Buffett on Pensions and Burgers
How he saw the pension crisis coming back in 1975.
November 13, 2013
Back in 1973, Congress relaxed the “prudent man” rule for pension investing and authorized ERISA: It allowed for more flexibility – at a time when bonds were still beating stocks, even as they fell behind inflation.
Yet, back in the 1970s, some foresaw better growth in stocks than bonds – for the long term. And they also foresaw pension plan problems.
Enter Warren Buffett. In the wake of the Amazon CEO Jeff Bezos’ takeover of The Washington Post, Fortune magazine unearthed a hitherto unpublished letter from Buffet as he joined The Washington Post’s board in 1975.

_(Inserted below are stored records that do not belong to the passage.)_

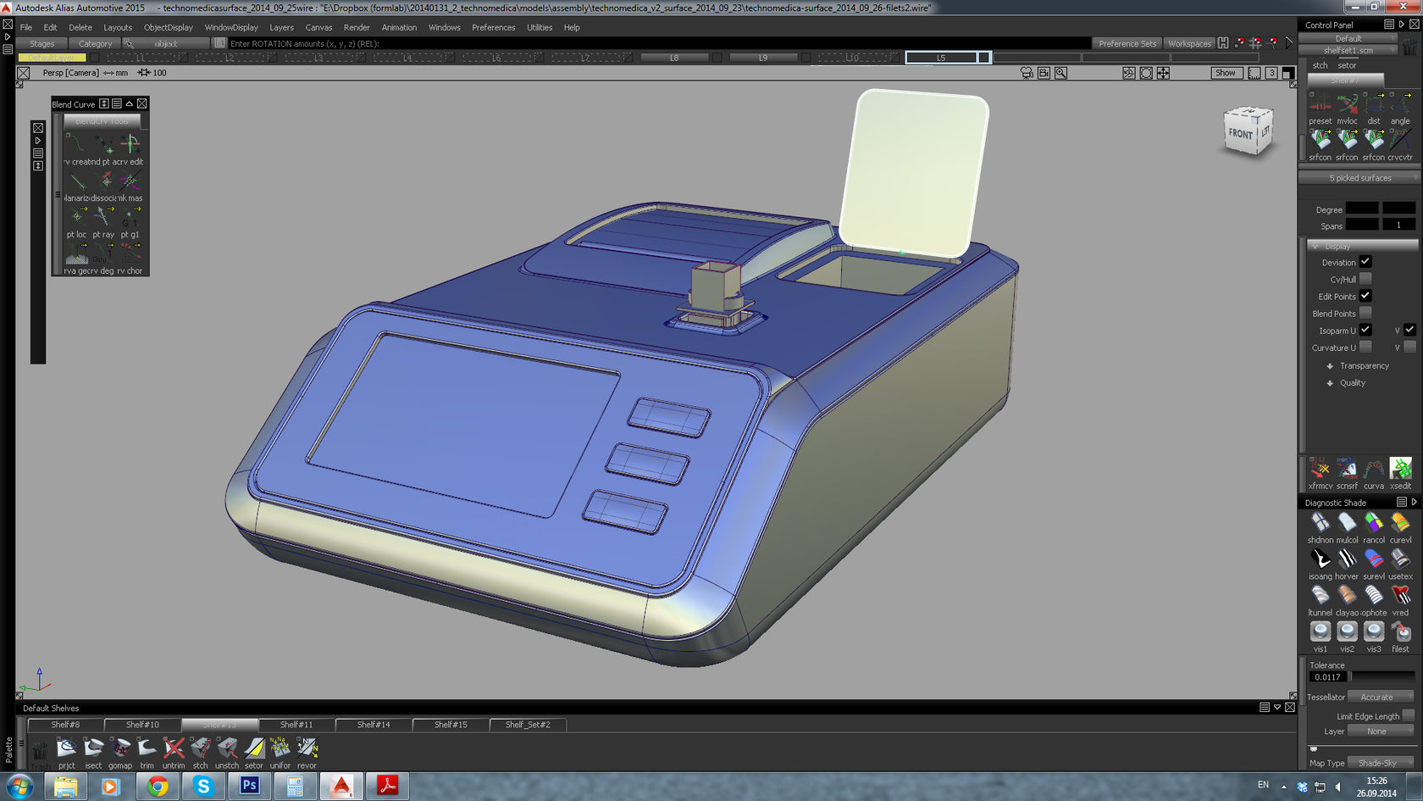The height and width of the screenshot is (801, 1423).
Task: Click the Tolerance slider track
Action: (1382, 676)
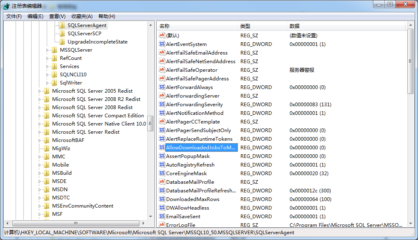Screen dimensions: 418x240
Task: Expand the Microsoft SQL Server 2005 Redist node
Action: click(x=40, y=91)
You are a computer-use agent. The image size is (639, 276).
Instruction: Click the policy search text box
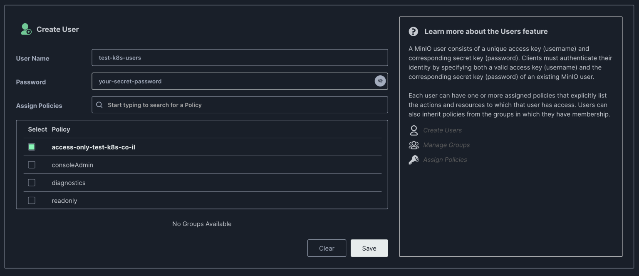pos(245,105)
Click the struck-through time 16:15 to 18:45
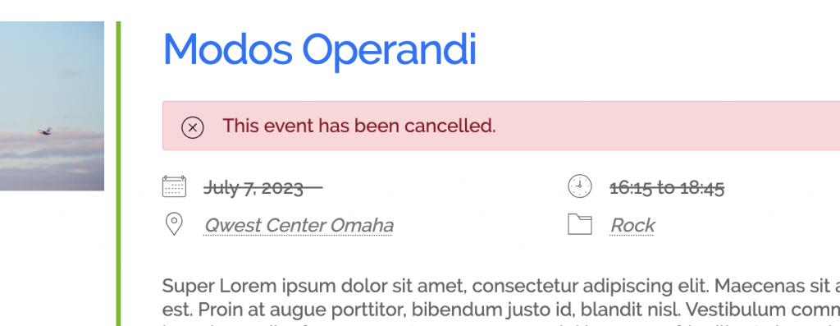Image resolution: width=840 pixels, height=326 pixels. click(x=667, y=188)
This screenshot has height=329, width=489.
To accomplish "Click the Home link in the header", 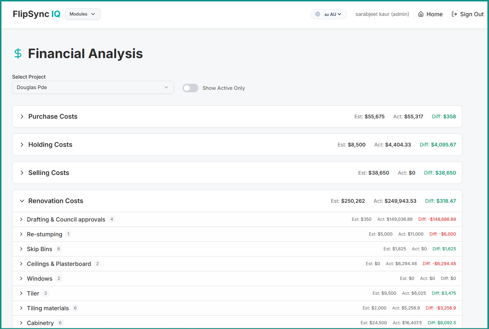I will pyautogui.click(x=435, y=14).
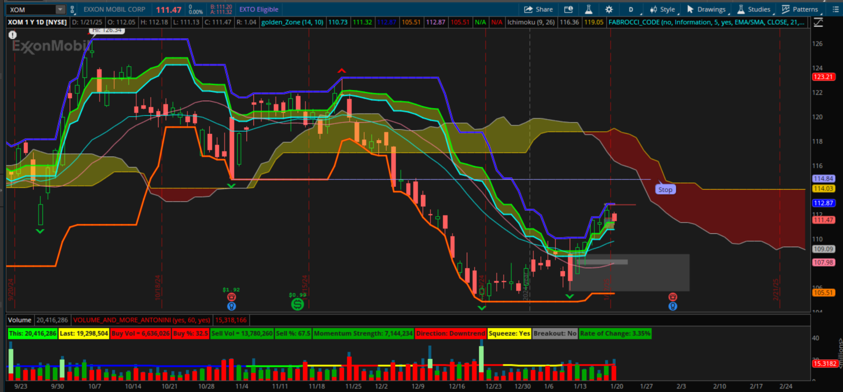Open the Drawings menu

coord(706,9)
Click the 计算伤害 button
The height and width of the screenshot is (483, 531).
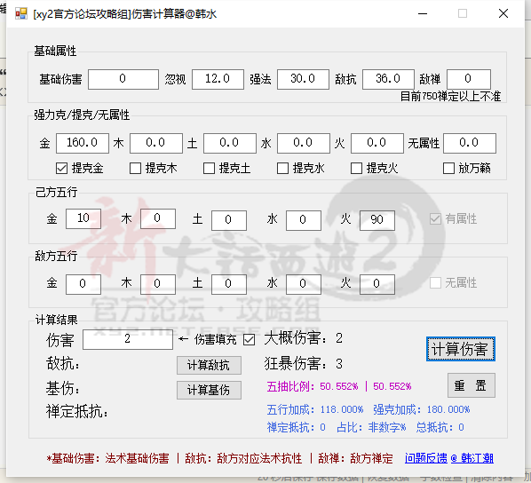point(461,349)
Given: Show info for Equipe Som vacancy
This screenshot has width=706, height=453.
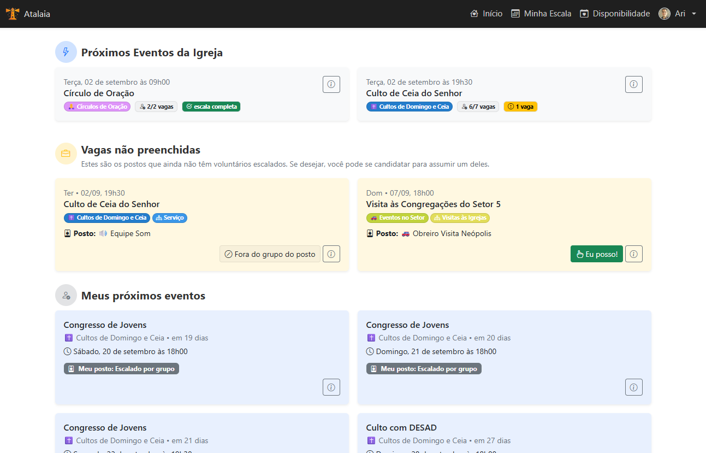Looking at the screenshot, I should click(331, 254).
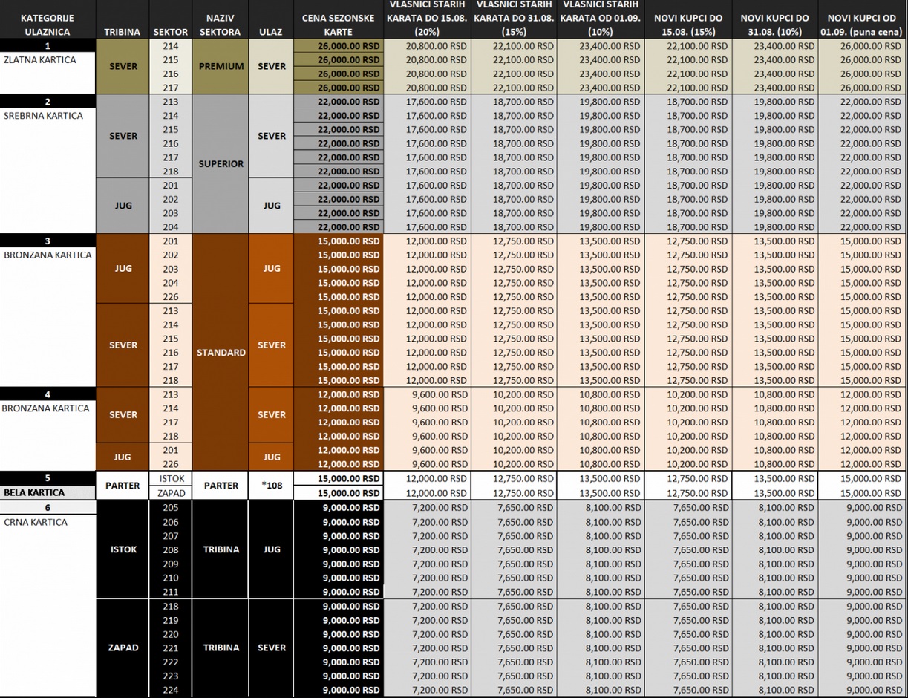Image resolution: width=908 pixels, height=698 pixels.
Task: Select the ULAZ column header
Action: point(271,32)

His complaints seem all too familiar.
“Consulting actuaries are very good at making calculations. They are frequently terrible at making the assumptions upon which the calculations are based. In fact, they well may be peculiarly ill-equipped to make the most important assumptions if the world is one of economic discontinuities. They are trained to be conventional. Their self-interest in obtaining and retaining business would be ill-served if they were to become more than mildly unconventional. And being conventional on the crucial assumptions means accepting historical experience adjusted by a moderate nudge from current events. This works fine in forecasting such factors as mortality and morbidity, works reasonably well on items such as employee turnover, and can be a disaster in estimating the two most important elements of the pension cost equation, which are fund earnings and salary escalation.”

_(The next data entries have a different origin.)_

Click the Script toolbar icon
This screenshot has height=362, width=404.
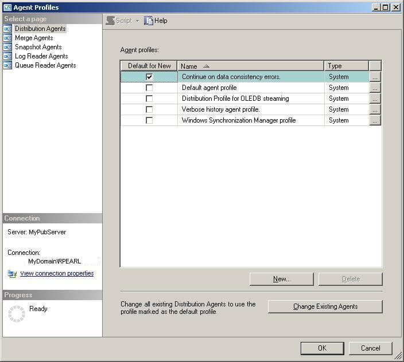(x=110, y=21)
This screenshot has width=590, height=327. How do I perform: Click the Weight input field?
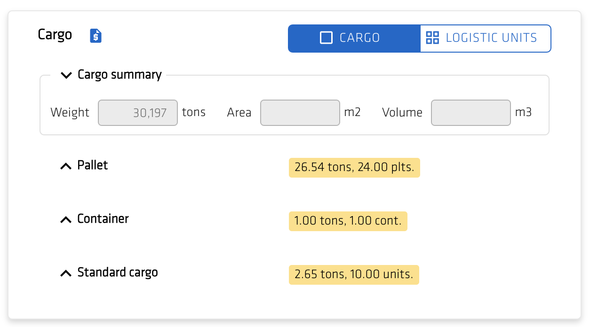coord(138,113)
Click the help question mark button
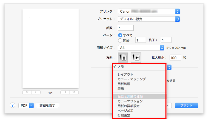Image resolution: width=208 pixels, height=119 pixels. coord(13,105)
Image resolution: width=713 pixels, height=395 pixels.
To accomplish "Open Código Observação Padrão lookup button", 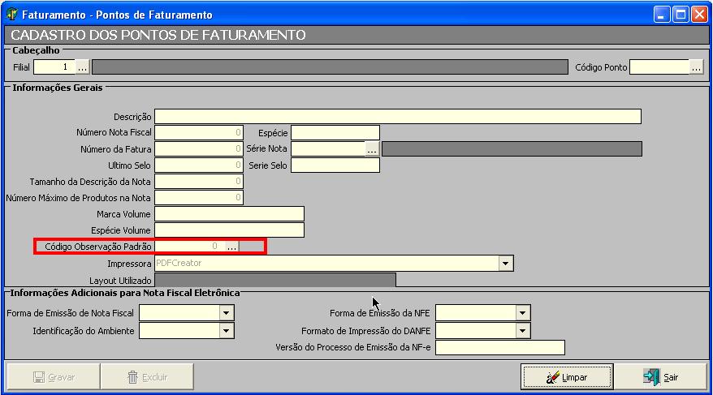I will (x=232, y=247).
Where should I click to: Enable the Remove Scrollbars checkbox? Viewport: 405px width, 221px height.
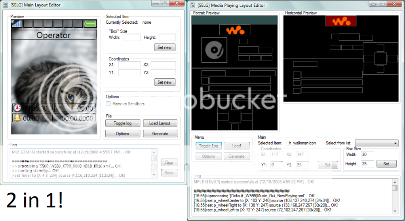pyautogui.click(x=108, y=104)
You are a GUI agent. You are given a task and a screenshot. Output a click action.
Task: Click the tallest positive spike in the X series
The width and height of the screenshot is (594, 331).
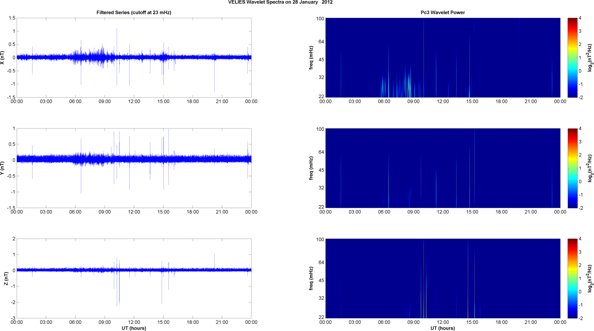point(117,30)
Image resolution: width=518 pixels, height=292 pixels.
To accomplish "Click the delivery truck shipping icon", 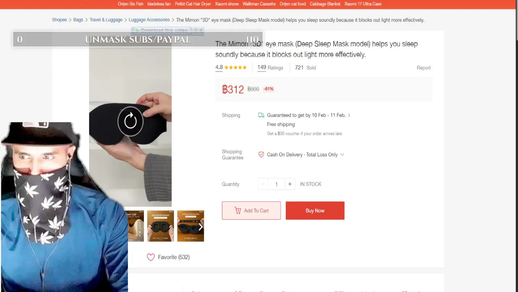I will pyautogui.click(x=261, y=115).
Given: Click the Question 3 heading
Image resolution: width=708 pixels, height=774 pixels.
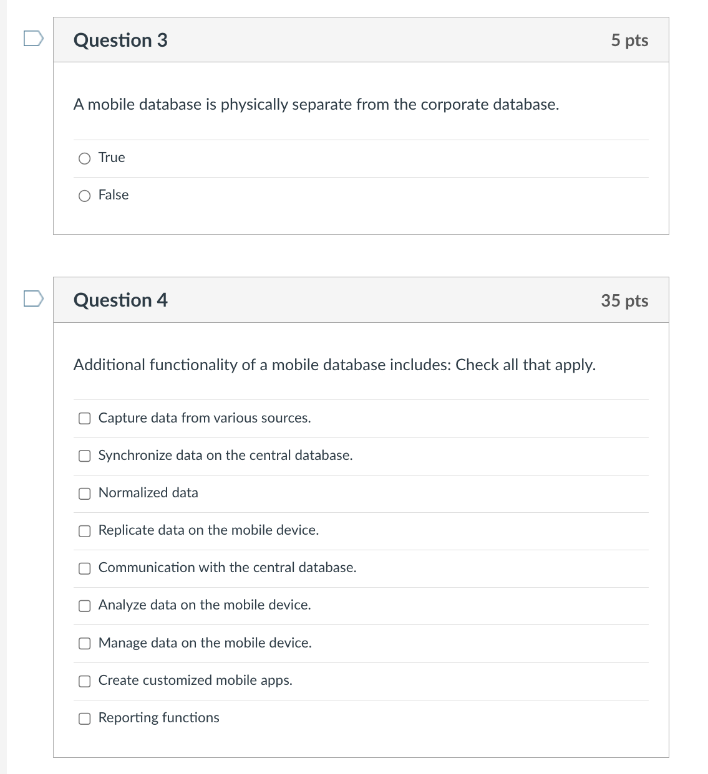Looking at the screenshot, I should point(120,40).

He focuses on a simple example, guaranteeing a specific dollar benefit versus guaranteeing final average pay for an employee at age 55. With the former, assuming a 7% return (remember, this is the mid-1970s), then the pension fund is essentially consumed in 10 years time with the purchase of a lifetime annuity. In his example, the present value of the pension cost is %70,000.
With inflation in wages, however, the present value of the pension doubles.
It’s all promises of course, as Buffett writes, “most managements I know – and virtually all elected officials in the case of governmental plans – simply never fully grasp the magnitude of liabilities they are incurring by relatively painless current promises. In many cases in the public area the bill in large part will be handed to the next generation, to be paid by increased taxes or by accelerated use of the printing press. But in a corporation the bill will have to be paid out of current and future revenues – and with interest – and frequently with what is, in effect, a cost-of-living escalator.
At the time, Buffett was bearish on inflation – but so were many, and as it turns out, it only got worse. He points to contemporary Britain: “assume that salaries (an the cost of living) are moving upward at 25% per year and the pension fund is earning 10% per year.”
To put pension math in context, he also resorts to a populist analogy. He compares a lump-sum payment for a pension of $50,000, as against a $65,000 actuarial liability into a lifetime payment of $500 a month on retirement to the price of hamburgs..: “[I]f you promise to pay me 1000 hamburgers a month for life … (assuming a present hamburger price of $0.50), you have created an obligation which, in an inflationary world, becomes most difficult to evaluate. … You won’t find an insurance company willing to take the 1,000 hamburgers-a-month obligation of your hands for $65,000 – or even $130,000. While hamburgers equate to $0.50 now, the promise to p[ay hamburgers in the future does not equate to the promise to pay fifty-cent pieces in the future.” This is how he defines “earthquake risk” with special reference to Weimar Germany.
While inflation risks have abated, Buffett’s principal objection has not: salary increases plus COLA that outpace the returns of the pension fund. “When salaries run ahead at a substantially higher rate than investment returns and benefits are tied to final salaries (or, even more expensively, cost-of-living increases after retirement …) it is virtually impossible to pre-fund obligations. Like it or not, you become much like the Social Security Fund, absent the power to tax.”
Buffett’s hamburger analogy is more than useful – and probably deliberate. Remember the Popeye cartoons? When Wimpy says he’ll gladly pay on Tuesday for hamburger today, who wins?